[START Supplied records]

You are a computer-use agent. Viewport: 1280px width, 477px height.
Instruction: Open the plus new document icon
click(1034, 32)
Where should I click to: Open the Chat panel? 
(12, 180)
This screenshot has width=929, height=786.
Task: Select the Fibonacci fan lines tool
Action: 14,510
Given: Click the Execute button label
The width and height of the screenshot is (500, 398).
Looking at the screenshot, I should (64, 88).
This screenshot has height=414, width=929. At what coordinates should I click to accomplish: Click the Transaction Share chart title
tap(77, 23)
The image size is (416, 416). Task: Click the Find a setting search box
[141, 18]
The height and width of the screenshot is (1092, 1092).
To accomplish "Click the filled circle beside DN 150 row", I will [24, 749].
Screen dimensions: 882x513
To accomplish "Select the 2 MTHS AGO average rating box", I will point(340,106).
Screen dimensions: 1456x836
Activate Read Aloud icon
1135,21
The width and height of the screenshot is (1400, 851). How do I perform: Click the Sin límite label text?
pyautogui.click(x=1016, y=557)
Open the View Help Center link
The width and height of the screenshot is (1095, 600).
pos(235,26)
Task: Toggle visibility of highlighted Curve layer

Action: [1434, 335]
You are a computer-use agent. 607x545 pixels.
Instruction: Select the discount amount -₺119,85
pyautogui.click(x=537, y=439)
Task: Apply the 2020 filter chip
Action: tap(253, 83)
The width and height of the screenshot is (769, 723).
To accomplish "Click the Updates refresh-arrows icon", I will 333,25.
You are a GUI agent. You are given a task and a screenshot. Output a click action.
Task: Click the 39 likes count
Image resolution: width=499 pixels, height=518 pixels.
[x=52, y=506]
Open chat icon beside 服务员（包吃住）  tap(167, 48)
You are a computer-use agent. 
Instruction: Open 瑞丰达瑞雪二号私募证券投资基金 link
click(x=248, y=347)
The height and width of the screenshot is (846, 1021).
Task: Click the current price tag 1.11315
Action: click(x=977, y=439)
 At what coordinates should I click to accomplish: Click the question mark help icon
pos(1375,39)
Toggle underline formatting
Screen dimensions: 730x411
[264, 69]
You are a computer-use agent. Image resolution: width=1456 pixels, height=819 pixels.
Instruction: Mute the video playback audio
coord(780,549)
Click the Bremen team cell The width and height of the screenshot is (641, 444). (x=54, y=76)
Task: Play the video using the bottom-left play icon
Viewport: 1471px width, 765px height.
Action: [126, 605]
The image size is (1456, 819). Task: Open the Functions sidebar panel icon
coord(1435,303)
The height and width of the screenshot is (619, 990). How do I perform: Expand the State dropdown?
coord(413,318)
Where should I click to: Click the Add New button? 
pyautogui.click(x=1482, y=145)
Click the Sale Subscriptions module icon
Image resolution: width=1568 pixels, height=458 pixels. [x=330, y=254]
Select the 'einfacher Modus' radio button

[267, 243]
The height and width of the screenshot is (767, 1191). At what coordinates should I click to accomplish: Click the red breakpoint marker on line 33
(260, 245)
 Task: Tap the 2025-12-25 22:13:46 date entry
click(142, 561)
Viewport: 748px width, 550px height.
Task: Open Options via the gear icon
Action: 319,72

[END Supplied records]

• **Task details**:
Please output every record above, unchanged and in full.

• **Reply**:
You are a computer-use agent. Viewport: 1280px width, 477px height.
Instruction: Open the plus new document icon
click(1034, 32)
Where should I click to: Open the Chat panel? 
(12, 180)
This screenshot has width=929, height=786.
Task: Select the Fibonacci fan lines tool
Action: 14,510
Given: Click the Execute button label
The width and height of the screenshot is (500, 398).
Looking at the screenshot, I should (64, 88).
This screenshot has height=414, width=929. At what coordinates should I click to accomplish: Click the Transaction Share chart title
tap(77, 23)
The image size is (416, 416). Task: Click the Find a setting search box
[141, 18]
The height and width of the screenshot is (1092, 1092).
To accomplish "Click the filled circle beside DN 150 row", I will [24, 749].
Screen dimensions: 882x513
To accomplish "Select the 2 MTHS AGO average rating box", I will point(340,106).
Screen dimensions: 1456x836
Activate Read Aloud icon
1135,21
The width and height of the screenshot is (1400, 851). How do I perform: Click the Sin límite label text?
pyautogui.click(x=1016, y=557)
Open the View Help Center link
The width and height of the screenshot is (1095, 600).
pos(235,26)
Task: Toggle visibility of highlighted Curve layer

Action: [1434, 335]
You are a computer-use agent. 607x545 pixels.
Instruction: Select the discount amount -₺119,85
pyautogui.click(x=537, y=439)
Task: Apply the 2020 filter chip
Action: tap(253, 83)
The width and height of the screenshot is (769, 723).
To accomplish "Click the Updates refresh-arrows icon", I will 333,25.
You are a GUI agent. You are given a task and a screenshot. Output a click action.
Task: Click the 39 likes count
Image resolution: width=499 pixels, height=518 pixels.
[x=52, y=506]
Open chat icon beside 服务员（包吃住）  tap(167, 48)
You are a computer-use agent. 
Instruction: Open 瑞丰达瑞雪二号私募证券投资基金 link
click(x=248, y=347)
The height and width of the screenshot is (846, 1021).
Task: Click the current price tag 1.11315
Action: click(x=977, y=439)
 At what coordinates should I click to accomplish: Click the question mark help icon
pos(1375,39)
Toggle underline formatting
Screen dimensions: 730x411
[264, 69]
You are a computer-use agent. Image resolution: width=1456 pixels, height=819 pixels.
Instruction: Mute the video playback audio
coord(780,549)
Click the Bremen team cell The width and height of the screenshot is (641, 444). (x=54, y=76)
Task: Play the video using the bottom-left play icon
Viewport: 1471px width, 765px height.
Action: [126, 605]
The image size is (1456, 819). Task: Open the Functions sidebar panel icon
coord(1435,303)
The height and width of the screenshot is (619, 990). How do I perform: Expand the State dropdown?
coord(413,318)
Where should I click to: Click the Add New button? 
pyautogui.click(x=1482, y=145)
Click the Sale Subscriptions module icon
Image resolution: width=1568 pixels, height=458 pixels. [x=330, y=254]
Select the 'einfacher Modus' radio button

[267, 243]
The height and width of the screenshot is (767, 1191). At what coordinates should I click to accomplish: Click the red breakpoint marker on line 33
(260, 245)
 Task: Tap the 2025-12-25 22:13:46 date entry
click(142, 561)
Viewport: 748px width, 550px height.
Task: Open Options via the gear icon
Action: 319,72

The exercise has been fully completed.